The DNA fiber assay is limited in measuring the replication dynamics in bacteria, due to the low incorporation rate of thymidine analogs in the bacterial genome, and also due to the restriction in the microscopic field of view. In order to test the ability of MS-BAND to detect replication slowing in bacteria, we used temperature-sensitive strains for genes that are established to have a role in DNA replication. MS-BAND can quantify the reduction in nascent DNA replication after a rapid shift to the non-permissive temperature. These results suggest that MS-BAND could readily measure DNA replication in bacteria. Interestingly, our use of MS-BAND to determine the response to commonly used antibiotics demonstrates the ability of the assay to detect a relative increase in nascent DNA synthesis under certain stress conditions. These results are consistent with previous reports showing that, in response to antibiotics, bacteria initially increase the copy number of antibiotic resistant genes near the replication origin as part of the filamentation response (Slager et al., 2014).
As far as we are aware, there are no known techniques that can perform high-throughput screening for replication defects. We decided to take advantage of the unbiased, quantitative, and the relatively fast readout of MS-BAND to screen an established bacterial library of genes previously shown to induce the bacterial SOS response (Xia et al., 2019). Indeed, more than half of the genes reduced the replication rate by at least 20%, and several of these also increased the apparent replication rate. In addition to validating known regulators for replication among these hits, we have also identified many metabolic and transport regulators with unexpected roles in DNA replication. Comparing MS-BAND results with other readouts of DNA damage sensitivity or replication demonstrated correlations with some of these functional outcomes but not others (Fig. 6 d and Fig. S5). Most notably, MS-BAND did not seem to correlate with induction of reversed fork structures (Fig. S5). It is not clear why MS-BAND does not correlate with a marker of replication fork reversal in bacteria. There are certain possible limitations of using the regressed fork marker as a readout for replication alterations in bacteria. First, the fork reversal marker would not identify an increase in overall replication rate. Second, the fork regression marker can only detect slowing in replication if it leads to fork reversal, but replication fork slowing or initiation inhibition may not always produce a reversed fork intermediate in bacteria. Further work is necessary to understand these complex phenotypic relationships.
While MS-BAND has several advantages to the DNA fiber, it also has a number of limitations.
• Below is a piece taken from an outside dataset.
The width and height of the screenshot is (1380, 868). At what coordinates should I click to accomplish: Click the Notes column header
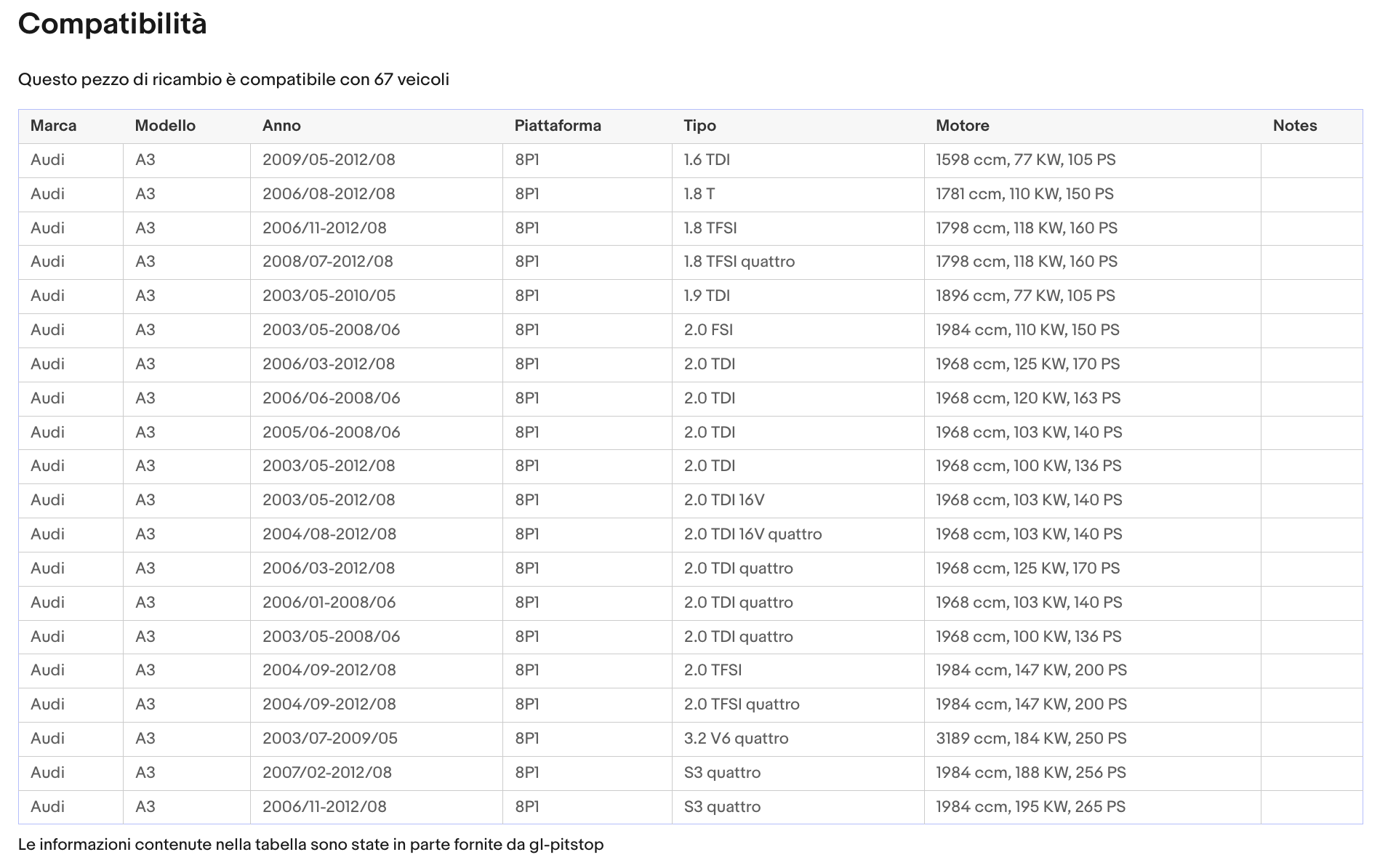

One disadvantage of the MS-BAND technique is the loss of information gleaned from a single-molecule assay. For example, events such as fork asymmetry and frequency of origin firing necessitate single-molecule DNA fiber analysis, and we cannot envision a modification of MS-BAND that would make this possible. MS-BAND is also not ideal for analyzing fork restart, as this typically requires analysis of single molecules that have incorporated two analogs sequentially on the same strand of DNA as an indication of a restarted fork. With our global analysis of nascent DNA synthesis using MS-BAND, in a fork restart replication scheme, we cannot rule out the possibility that some of the second analog signal is the result of new origin firing, as opposed to replication restart of a previously replicating DNA. Modification of MS-BAND may be able to overcome this issue. Specifically, the cells can be labeled with EdU followed by the addition of desired replication inhibiting drug, and then finally a pulse of IdU or CldU is added. Isolation of this EdU-labeled DNA and performing MS-BAND for the IdU or CldU would give a more specific readout of restart, while depletion of this EdU-labeled material and doing MS-BAND on the unbound material would give a readout of new origin firing. Further work is required to determine whether such an approach is feasible. Another disadvantage is the high up-front cost of the LC-MS/MS, although a triple quadrupole machine is relatively inexpensive compared to other quantitative MS technologies. From our E. coli DDP screen, defects that only indirectly impact replication rates will also be detected, requiring further workup to determine the precise role or phenotype in DNA replication.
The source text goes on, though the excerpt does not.